Shapiro is also suing UPMC under the Consumer Protection Law due to alleged deceptive marketing practices and causing public confusion over changes in its insurance policies.

State Senate Minority Leader Jay Costa, D-43, announced on Thursday he was seeking co-sponsors for a set of two bills to force health care companies like UPMC and Highmark to work together to care for patients, and send them to arbitration if contract disputes arise.

“It’s time to undo the damage caused by the divorce of these two companies,” Costa said. “Disputes between enormous, profitable companies cannot get in the way of patients and their care.”
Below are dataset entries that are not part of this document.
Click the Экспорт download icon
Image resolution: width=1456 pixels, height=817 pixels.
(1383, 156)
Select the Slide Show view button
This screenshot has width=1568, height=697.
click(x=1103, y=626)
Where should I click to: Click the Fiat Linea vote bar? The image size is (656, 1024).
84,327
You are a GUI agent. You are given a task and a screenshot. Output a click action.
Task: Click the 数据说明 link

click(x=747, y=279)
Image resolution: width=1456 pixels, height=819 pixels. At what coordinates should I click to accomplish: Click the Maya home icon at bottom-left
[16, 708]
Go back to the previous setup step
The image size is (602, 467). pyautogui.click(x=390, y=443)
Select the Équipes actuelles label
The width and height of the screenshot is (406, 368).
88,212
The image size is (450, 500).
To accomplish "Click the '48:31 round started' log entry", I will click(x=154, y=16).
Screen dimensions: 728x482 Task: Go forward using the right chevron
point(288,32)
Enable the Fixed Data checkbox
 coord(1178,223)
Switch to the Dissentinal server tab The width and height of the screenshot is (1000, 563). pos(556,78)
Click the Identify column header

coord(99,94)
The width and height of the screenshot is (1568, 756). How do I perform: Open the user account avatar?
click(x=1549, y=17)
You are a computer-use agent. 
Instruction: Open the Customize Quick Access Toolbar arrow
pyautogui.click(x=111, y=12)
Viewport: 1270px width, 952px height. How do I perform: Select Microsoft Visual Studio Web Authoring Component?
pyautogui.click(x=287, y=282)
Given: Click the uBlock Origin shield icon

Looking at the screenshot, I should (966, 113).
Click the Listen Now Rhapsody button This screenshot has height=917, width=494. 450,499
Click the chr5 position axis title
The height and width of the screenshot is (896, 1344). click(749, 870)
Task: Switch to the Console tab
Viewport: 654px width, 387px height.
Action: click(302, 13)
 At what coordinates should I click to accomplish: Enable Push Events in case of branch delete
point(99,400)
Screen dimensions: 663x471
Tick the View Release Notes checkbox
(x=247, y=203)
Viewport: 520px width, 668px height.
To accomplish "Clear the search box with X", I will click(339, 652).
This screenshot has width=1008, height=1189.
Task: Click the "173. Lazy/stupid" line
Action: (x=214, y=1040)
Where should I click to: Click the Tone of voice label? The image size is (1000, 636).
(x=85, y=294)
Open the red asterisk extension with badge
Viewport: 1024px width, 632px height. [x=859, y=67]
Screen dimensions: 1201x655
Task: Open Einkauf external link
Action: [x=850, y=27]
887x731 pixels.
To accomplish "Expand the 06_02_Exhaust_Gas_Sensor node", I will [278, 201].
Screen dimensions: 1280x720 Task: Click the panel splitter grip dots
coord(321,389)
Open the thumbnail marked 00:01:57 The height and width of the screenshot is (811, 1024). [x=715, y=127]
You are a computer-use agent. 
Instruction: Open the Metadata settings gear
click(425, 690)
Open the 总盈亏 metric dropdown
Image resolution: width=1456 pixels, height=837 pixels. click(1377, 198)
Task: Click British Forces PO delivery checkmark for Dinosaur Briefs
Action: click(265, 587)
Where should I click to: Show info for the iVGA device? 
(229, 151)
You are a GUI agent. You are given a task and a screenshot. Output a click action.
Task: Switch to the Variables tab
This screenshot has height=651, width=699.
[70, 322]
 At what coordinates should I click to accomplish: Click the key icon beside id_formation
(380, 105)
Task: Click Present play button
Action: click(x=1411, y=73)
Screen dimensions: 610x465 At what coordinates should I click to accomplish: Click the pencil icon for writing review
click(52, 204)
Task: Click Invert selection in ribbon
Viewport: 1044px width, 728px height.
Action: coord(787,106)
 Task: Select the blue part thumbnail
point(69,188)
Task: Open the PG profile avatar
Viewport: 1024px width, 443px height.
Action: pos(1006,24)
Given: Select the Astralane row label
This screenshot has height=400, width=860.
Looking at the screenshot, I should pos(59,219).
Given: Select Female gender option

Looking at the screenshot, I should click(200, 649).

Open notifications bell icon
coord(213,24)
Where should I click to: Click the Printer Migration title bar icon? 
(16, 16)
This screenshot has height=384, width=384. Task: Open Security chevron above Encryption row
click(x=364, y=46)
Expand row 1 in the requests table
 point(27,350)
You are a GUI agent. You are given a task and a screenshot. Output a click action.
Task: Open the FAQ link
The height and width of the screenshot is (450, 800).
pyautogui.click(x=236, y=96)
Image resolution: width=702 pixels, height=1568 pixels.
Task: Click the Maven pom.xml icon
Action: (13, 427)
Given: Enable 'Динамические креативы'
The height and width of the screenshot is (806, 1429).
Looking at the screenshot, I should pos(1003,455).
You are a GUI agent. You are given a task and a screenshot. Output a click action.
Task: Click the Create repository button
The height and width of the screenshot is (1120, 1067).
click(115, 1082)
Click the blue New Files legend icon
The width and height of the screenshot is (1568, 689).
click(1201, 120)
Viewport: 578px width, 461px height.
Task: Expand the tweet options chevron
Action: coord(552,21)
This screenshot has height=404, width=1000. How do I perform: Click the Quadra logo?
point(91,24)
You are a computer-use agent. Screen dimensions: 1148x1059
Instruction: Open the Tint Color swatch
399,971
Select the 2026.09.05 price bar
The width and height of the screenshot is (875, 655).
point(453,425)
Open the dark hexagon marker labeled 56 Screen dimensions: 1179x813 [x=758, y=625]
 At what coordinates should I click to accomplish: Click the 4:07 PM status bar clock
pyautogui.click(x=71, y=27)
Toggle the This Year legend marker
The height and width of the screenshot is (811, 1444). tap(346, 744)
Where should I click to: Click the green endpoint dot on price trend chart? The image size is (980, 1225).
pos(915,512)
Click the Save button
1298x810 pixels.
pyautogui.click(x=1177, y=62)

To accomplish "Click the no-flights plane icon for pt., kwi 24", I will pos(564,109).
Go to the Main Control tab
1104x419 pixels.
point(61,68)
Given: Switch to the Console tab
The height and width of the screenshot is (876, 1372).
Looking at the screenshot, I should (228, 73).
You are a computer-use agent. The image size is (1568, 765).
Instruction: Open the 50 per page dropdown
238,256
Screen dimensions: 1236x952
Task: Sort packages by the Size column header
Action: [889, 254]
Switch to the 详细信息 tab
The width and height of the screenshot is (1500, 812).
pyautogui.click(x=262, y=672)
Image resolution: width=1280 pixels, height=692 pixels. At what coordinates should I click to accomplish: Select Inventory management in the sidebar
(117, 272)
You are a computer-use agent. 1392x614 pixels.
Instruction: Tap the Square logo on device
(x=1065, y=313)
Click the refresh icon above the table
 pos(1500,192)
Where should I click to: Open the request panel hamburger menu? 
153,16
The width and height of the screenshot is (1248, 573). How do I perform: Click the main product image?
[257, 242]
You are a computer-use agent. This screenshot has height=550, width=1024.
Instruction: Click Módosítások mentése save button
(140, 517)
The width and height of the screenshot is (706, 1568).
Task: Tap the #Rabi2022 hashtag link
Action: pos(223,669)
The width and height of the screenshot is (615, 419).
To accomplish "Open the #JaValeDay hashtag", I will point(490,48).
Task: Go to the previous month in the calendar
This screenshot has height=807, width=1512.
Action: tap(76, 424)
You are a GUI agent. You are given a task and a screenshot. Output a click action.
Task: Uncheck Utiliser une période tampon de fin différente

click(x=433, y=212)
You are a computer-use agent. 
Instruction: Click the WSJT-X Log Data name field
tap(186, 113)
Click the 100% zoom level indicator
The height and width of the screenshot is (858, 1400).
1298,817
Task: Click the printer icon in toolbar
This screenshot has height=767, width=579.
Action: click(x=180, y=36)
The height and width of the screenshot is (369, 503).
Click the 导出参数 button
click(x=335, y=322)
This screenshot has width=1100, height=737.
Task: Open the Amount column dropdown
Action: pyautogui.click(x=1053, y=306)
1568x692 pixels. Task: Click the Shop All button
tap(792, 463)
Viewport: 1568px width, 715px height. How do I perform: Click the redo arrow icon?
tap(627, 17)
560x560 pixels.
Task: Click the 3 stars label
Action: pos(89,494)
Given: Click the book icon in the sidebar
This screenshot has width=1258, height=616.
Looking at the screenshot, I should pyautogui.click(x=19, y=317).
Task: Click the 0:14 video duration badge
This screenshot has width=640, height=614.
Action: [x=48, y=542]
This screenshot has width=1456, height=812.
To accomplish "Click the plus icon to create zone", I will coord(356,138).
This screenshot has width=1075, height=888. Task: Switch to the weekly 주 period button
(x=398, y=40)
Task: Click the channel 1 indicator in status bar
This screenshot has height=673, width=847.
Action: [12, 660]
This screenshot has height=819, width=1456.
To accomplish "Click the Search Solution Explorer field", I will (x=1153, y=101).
The legislation is similar to two bills introduced in October 2013 by then-state Rep. Jim Christiana, R-15, and state Rep. Dan Frankel, D-23. One bill would have forced hospitals that are part of integrated health care companies to “contract with any health insurance carrier that is willing to enter into a contract.” Another bill would have outlawed limiting or restricting care solely based on the customer’s health insurance. Neither bill made it out of committee.

Costa’s proposed legislation would also introduce a new state Health Care Competition and Oversight Board, which would act as a consumer health care watchdog across the state.

“Health care consumers should not have to worry about whether their insurance will be accepted when they’re sick, injured or simply seeking preventive care,” Costa said. “Their only worry should be getting healthy.”

David Holmberg, president and CEO of Highmark, said Highmark supports the proposed modifications to the consent decree.

“We support the Pennsylvania Attorney General’s proposed modified Consent Decree between Highmark and UPMC. It is in the best interest of the communities we serve,” Holmberg said in a statement. “We believe that all health plans and health systems should compete based on their value to the consumer.”

UPMC spokesperson Paul Wood said UPMC is confident consumers will not suffer a lapse in coverage, and consumers have had enough time to be ready for the change.

“The five-year transition as provided for by the Consent Decrees expiring June 30, 2019, has allowed businesses and consumers substantial time to prepare for the end of the UPMC-Highmark relationship in western Pennsylvania,” Wood said. “Consumers have greatly benefited from the heightened competition.”

But some of those affected by the health care conflict say that the two companies’ competition has negatively affected them.

Catherine Tomes, a first-year history major at Pitt from the Pittsburgh area, said she had insurance through Highmark for most of her life, but had to change to insurance during high school.

“I had Highmark all my life, and then my freshman year of high school I had found a breast tumor,” Tomes said. “I had to switch doctors and insurance because the surgeon that they recommended was through UPMC, and so because of that I had to change all of my doctors.”

Tomes added she had to change most of her doctors since the ones she had been going to for years were now considered out of network — an example of how patients are often collateral damage in the fight between the two companies.

“I just think that it’s really selfish of both institutions and they should really think about everybody in the area,” Tomes said. “People come to Pittsburgh for specific medical procedures, and having to deal with the feuding health care is really bad.”